Tullow Oil Plc has said that the oil price slump may jeopardise planned $1 billion asset sales designed to refill its coffers as the Africa-focused group’s lenders may balk at approving loans, threatening its future.
According to the company, the oil price slide might thwart the asset sales which may stop its lenders from approving semi-annual reserve-based loans or amendments to its debt covenants if required.
As at about 5pm Thursday WTI was trading at US$31.65 per barrel while Brent was trading at US$33.72 per barrel.
“If oil prices remain at or below their current levels for an extended period of time, this would adversely impact our future financial results,” Tullow said in a statement posted on the company’s website.
The company said it expects its free cash flow to slide to $50 million-75 million this year at an oil price of $50 a barrel, but hopes to raise cash from the asset sales.
Free cash flow at the group had already fallen last year to $355 million from $411 million in 2018. Highly-indebted Tullow expects to break even at prices of $45 a barrel.

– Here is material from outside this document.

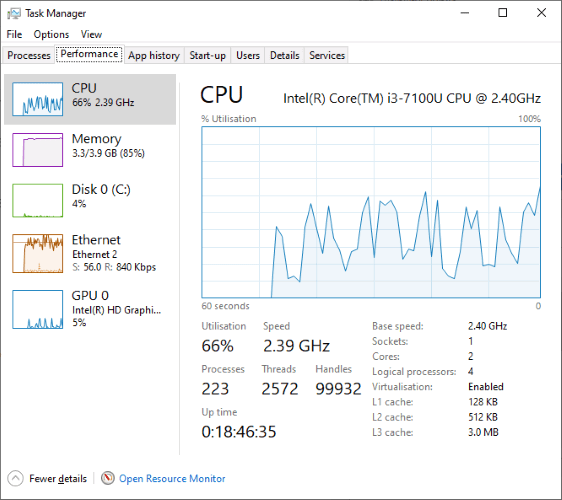Switch to the Start-up tab

click(208, 55)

Tullow said it expected its debt facility to be confirmed this month at $1.9 billion, of which it can still tap $700 million.
It said it would slash its investment budget by about a third to $350 million this year and cut its exploration spending, historically the focus of the group, by almost half to $75 million. That will be weighted towards its fields in Ghana.
The company, which is also shrinking its workforce by about a third, said it has drawn up a final shortlist of chief executive candidates to replace Paul McDade, who resigned in December.
Tullow has hedged around 45,000 barrels a day of its 2020 production at a floor price of $57.28 a barrel, and around 22,000 bpd of its 2021 output at a floor of $52.78 a barrel.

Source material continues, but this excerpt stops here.